Et qui s’approche derrière lui à dix ou vingt pas, puis s’arrête et regarde, en aboyant, son adversaire qui fait grincer ses dents menaçantes, et dont un horrible feu embrase les yeux: ainsi le lâche Martan, en présence de tous ces princes et de cette vaillante noblesse, évite la rencontre, et fait volte-face à droite.

Il eût pu en rejeter la faute sur son cheval qui aurait porté tout le poids de l’excuse; mais à la façon dont il se servit de son épée, Démosthènes lui-même aurait renoncé à le défendre. Il semble qu’il est armé de carton et non de fer, tellement il craint d’être blessé par le moindre coup. Enfin il prend la fuite, troublant l’ordre de la fête, au milieu des éclats de rire de la foule.

Les applaudissements ironiques, les huées de la populace s’élèvent derrière lui. Comme le loup pourchassé, Martan se réfugie en toute hâte dans son logement. Griffon est resté dans la lice. Il lui semble que la honte de son compagnon rejaillit sur lui et le souille. Il voudrait être au milieu des flammes, plutôt que de se trouver en un lieu semblable.

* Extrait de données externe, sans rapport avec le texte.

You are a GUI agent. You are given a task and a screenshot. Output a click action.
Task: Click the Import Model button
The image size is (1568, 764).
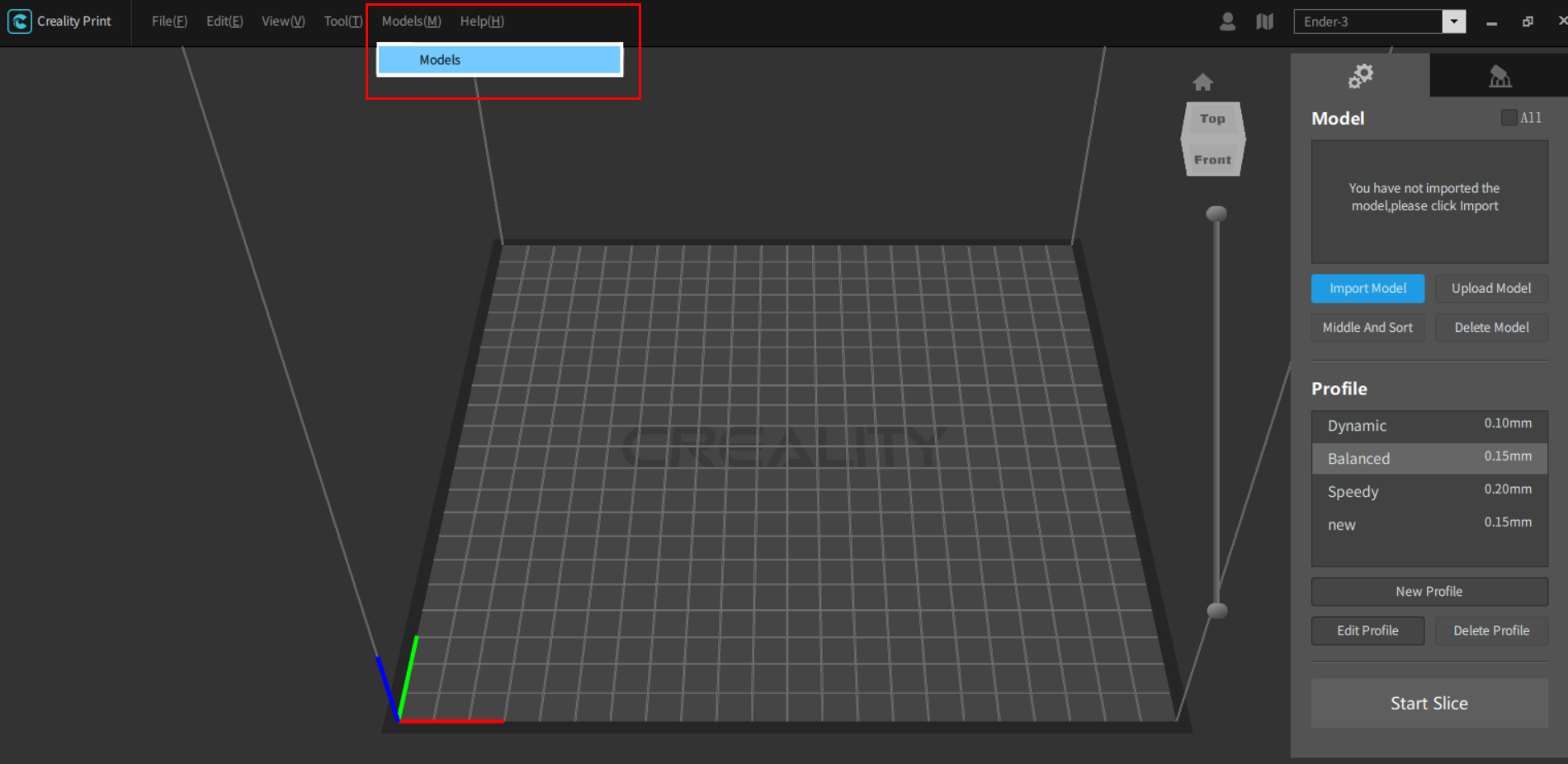click(1367, 288)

Le feu de la colère, qui lui embrase le cœur, envahit son visage, comme si toute cette honte était sienne. Il voit que le peuple s’attend à ce que ses actes porteront la même marque que ceux de son compagnon. Il faut donc que son courage apparaisse plus clair que la flamme d’une lampe, car s’il bronche d’un pouce, d’un doigt, on dira, sous l’influence de la mauvaise impression, qu’il a reculé de six brasses.

Déjà Griffon, qui avait peu l’habitude d’hésiter sous les armes, tenait sa lance appuyée sur la cuisse. Il pousse son cheval à toute bride, et après un léger temps de galop il abaisse la lance et en porte un coup formidable au baron de Sidonie, qui roule à terre. Chacun se lève étonné, car on s’attendait à un résultat tout contraire.

Griffon retourne à la charge avec la même lance, qui était restée intacte; il la brise en trois morceaux sur l’écu du sire de Laodicée. Celui-ci semble trois ou quatre fois près de tomber et reste un instant renversé sur la croupe de son cheval; à la fin pourtant il se relève, saisit son épée, fait retourner son destrier et se précipite sur Griffon.

Griffon, qui le voit en selle, et qui s’étonne qu’un si rude choc ne l’ait pas jeté à terre, se dit à part soi: «Ce que la lance n’a pu faire, en cinq ou six coups, l’épée le fera.» Et il lui assène soudain sur la tempe un coup si droit qu’il semble tomber du ciel, un autre coup le suit, puis un troisième, et ainsi de suite, jusqu’à ce qu’il l’ait étourdi et mis à terre.

Il y avait là deux frères d’Apamée, Tyrsis et Corimbe, habitués à vaincre dans les joutes. Tous deux tombent sous la main du fils d’Olivier. L’un vide les arçons au premier choc; avec l’autre, il faut employer l’épée. Déjà, d’un commun jugement, on tient pour certain que Griffon remportera le prix du tournoi.

Dans la lice était entré Salinterne, grand écuyer et maréchal du roi. Il avait le gouvernement de tout le royaume. C’était un guerrier à la main redoutable. Indigné de voir qu’un chevalier étranger allait remporter le prix, il prend une lance et défie Griffon par ses cris et ses menaces.

Celui-ci lui répond par un coup d’une lance qu’il avait choisie entre dix. De crainte de frapper à faux, il vise au beau milieu de l’écu, qu’il traverse de part en part, ainsi que la cuirasse et la poitrine. Le fer cruel passe entre deux côtes, et ressort d’une palme hors du dos. Le coup fut applaudi de tous, excepté du roi, car chacun haïssait Salinterne, à cause de son avarice.